▶ _Extracted material_
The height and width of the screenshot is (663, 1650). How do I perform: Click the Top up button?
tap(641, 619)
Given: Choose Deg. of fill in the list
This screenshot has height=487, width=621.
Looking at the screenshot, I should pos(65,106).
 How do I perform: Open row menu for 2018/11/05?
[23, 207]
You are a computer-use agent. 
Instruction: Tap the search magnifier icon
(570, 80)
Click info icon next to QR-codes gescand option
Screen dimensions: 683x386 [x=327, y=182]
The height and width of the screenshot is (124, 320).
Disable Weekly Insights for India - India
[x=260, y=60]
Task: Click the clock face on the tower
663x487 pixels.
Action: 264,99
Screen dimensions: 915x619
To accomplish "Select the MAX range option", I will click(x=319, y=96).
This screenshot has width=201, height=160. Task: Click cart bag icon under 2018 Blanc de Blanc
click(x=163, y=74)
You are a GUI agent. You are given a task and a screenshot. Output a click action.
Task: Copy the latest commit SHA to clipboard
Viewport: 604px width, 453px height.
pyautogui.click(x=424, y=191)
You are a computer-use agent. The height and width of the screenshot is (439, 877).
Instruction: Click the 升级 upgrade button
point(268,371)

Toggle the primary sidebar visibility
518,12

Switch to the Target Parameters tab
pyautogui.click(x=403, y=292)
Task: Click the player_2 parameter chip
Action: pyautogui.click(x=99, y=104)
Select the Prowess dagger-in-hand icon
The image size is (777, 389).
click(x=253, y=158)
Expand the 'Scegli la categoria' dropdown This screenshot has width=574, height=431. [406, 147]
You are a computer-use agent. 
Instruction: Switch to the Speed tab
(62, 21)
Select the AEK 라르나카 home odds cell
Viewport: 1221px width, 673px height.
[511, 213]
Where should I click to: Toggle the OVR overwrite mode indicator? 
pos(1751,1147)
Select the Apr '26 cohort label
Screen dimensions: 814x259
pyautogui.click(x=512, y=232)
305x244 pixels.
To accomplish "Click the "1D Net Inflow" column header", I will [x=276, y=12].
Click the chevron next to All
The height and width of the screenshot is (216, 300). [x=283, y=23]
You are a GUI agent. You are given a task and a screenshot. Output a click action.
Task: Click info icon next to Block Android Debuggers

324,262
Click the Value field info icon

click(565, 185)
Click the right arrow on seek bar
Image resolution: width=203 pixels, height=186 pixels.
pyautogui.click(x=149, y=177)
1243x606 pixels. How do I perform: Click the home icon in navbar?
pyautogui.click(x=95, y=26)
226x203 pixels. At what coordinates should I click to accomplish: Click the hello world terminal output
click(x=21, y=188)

▶ _Exercise aim_
Can you rewrite the data from the line with "This screenshot has width=201, height=160." up to and including the line with "The height and width of the screenshot is (216, 300).", replacing "Toggle" with "Flip" and leaving everything else unchanged?

▶ _Solution for this task_
This screenshot has width=201, height=160. Task: Click cart bag icon under 2018 Blanc de Blanc
click(x=163, y=74)
You are a GUI agent. You are given a task and a screenshot. Output a click action.
Task: Copy the latest commit SHA to clipboard
Viewport: 604px width, 453px height.
pyautogui.click(x=424, y=191)
You are a computer-use agent. The height and width of the screenshot is (439, 877).
Instruction: Click the 升级 upgrade button
point(268,371)

Flip the primary sidebar visibility
518,12

Switch to the Target Parameters tab
pyautogui.click(x=403, y=292)
Task: Click the player_2 parameter chip
Action: pyautogui.click(x=99, y=104)
Select the Prowess dagger-in-hand icon
The image size is (777, 389).
click(x=253, y=158)
Expand the 'Scegli la categoria' dropdown This screenshot has width=574, height=431. [406, 147]
You are a computer-use agent. 
Instruction: Switch to the Speed tab
(62, 21)
Select the AEK 라르나카 home odds cell
Viewport: 1221px width, 673px height.
[511, 213]
Where should I click to: Flip the OVR overwrite mode indicator? 
pos(1751,1147)
Select the Apr '26 cohort label
Screen dimensions: 814x259
pyautogui.click(x=512, y=232)
305x244 pixels.
To accomplish "Click the "1D Net Inflow" column header", I will [x=276, y=12].
Click the chevron next to All
The height and width of the screenshot is (216, 300). [x=283, y=23]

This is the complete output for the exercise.